Ooooh, lookie. Under Opportunities, they seem to disagree with our City Council on the development of Tustin Legacy and the hangar re-use as well. Can someone make sure the councilmembers are awake and listening to this part of the presentation? We have been harping for years about the re-use of the hangar and the fact that this city has been more interested in tearing down what Community Development Director Elizabeth Binsack apparently considers an eyesore, rather than work with businesses and the community on generating interest in reuse. The County of Orange is going ahead with a plan to create a park around their hangar. Perhaps a partnership would be in order to save both hangars as a substantial and visual part of our history. It would be a shame to have to answer a visitor’s question, “The pictures showed two hangars. Where’s the other one?”
There is plenty under the “Threats” category as well. So, this may be an interesting workshop after all. And, this is all before the regular City Council meeting which, thankfully, should be short.

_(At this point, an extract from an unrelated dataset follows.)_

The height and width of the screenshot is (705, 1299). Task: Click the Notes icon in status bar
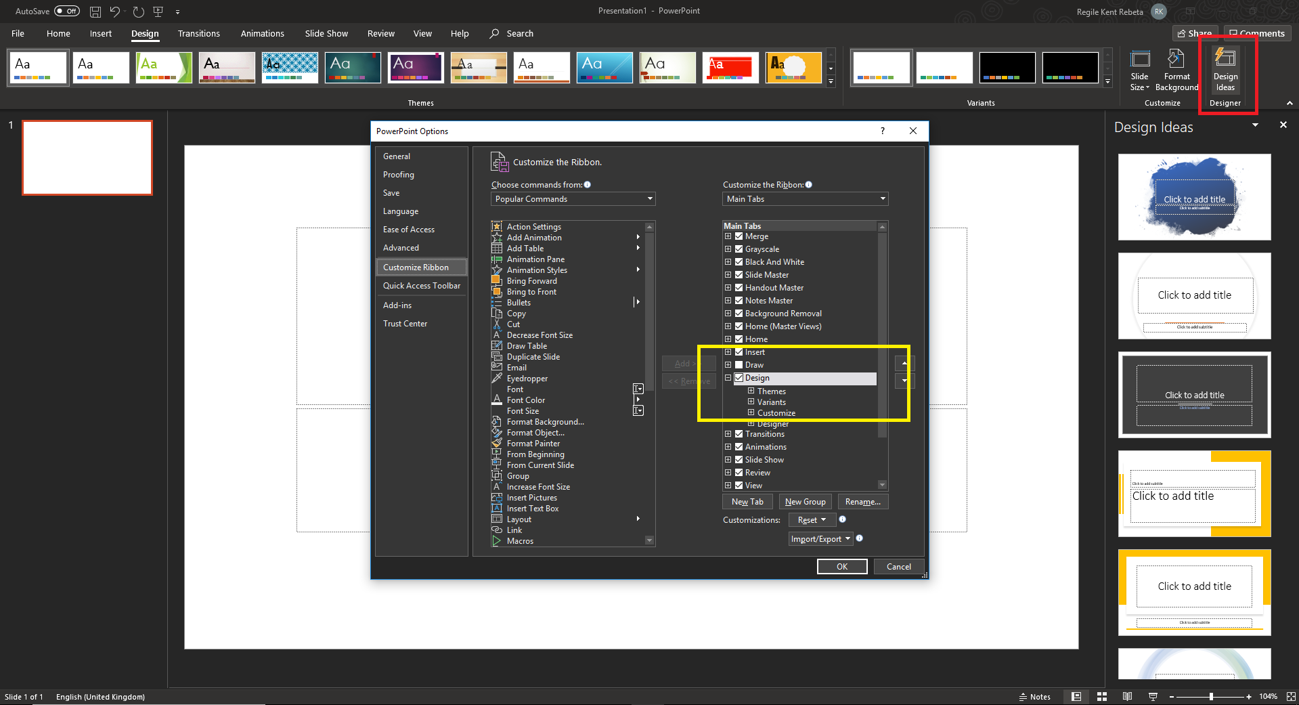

Item 7, Approval of an Exclusive Agreement to Negotiate with Regency Acquisition, may generate some interest from the Legacy folks. I have been listening to complaints that the city is now modifying plans to allow more apartments and fewer single-family homes than originally planned. All those folks the city says they are protecting with the TUSD lawsuits, are not happy about the new mix. It seems the city commands the TUSD to “do as I say, …”
Item 8, Legislative Report Affirmation of City’s Compliance with the Brown Act is probably one of the most important items they could have agendized. The Brown Act mandates that city’s follow certain rules regarding Closed Sessions. The city is reimbursed by the state for the cost of implementing the Brown Act. Unfortunately, what the State giveth, the State can taketh away (hey, I’m writing this on Sunday). In this case, they suspended parts of the Brown Act to save some money. This could give cities an opportunity to close their doors even more to the public than they already do.

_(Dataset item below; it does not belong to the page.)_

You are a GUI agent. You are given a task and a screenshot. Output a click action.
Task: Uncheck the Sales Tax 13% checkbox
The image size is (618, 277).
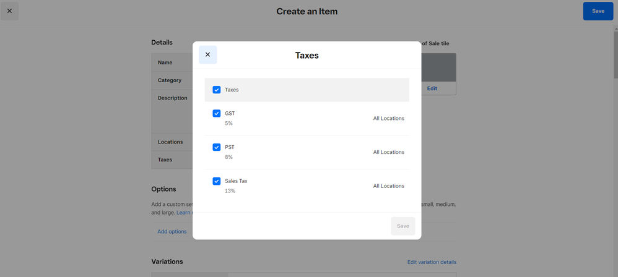coord(217,181)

In the case of Mayor John Nielsen, he has chosen to do the right thing (most cities have) and have the city continue to follow the Brown Act in its entirety. The resolution before the City Council reaffirms their committement to follow the Act. Let’s hope Hizzoner doesn’t see his chance and filibuster. Cost to the city to pay for full implementation is $38,000. I know that’s a lot of iPads. But, it is cheap to keep the windows open and the sunshine on government.
As I said, it should be a long strategic planning session followed by a short city council meeting. The City Council meets again in special session on August 14th, the same day the Planning Commission is scheduled to meet. That could be for Closed Session only, however. We’ll keep you posted.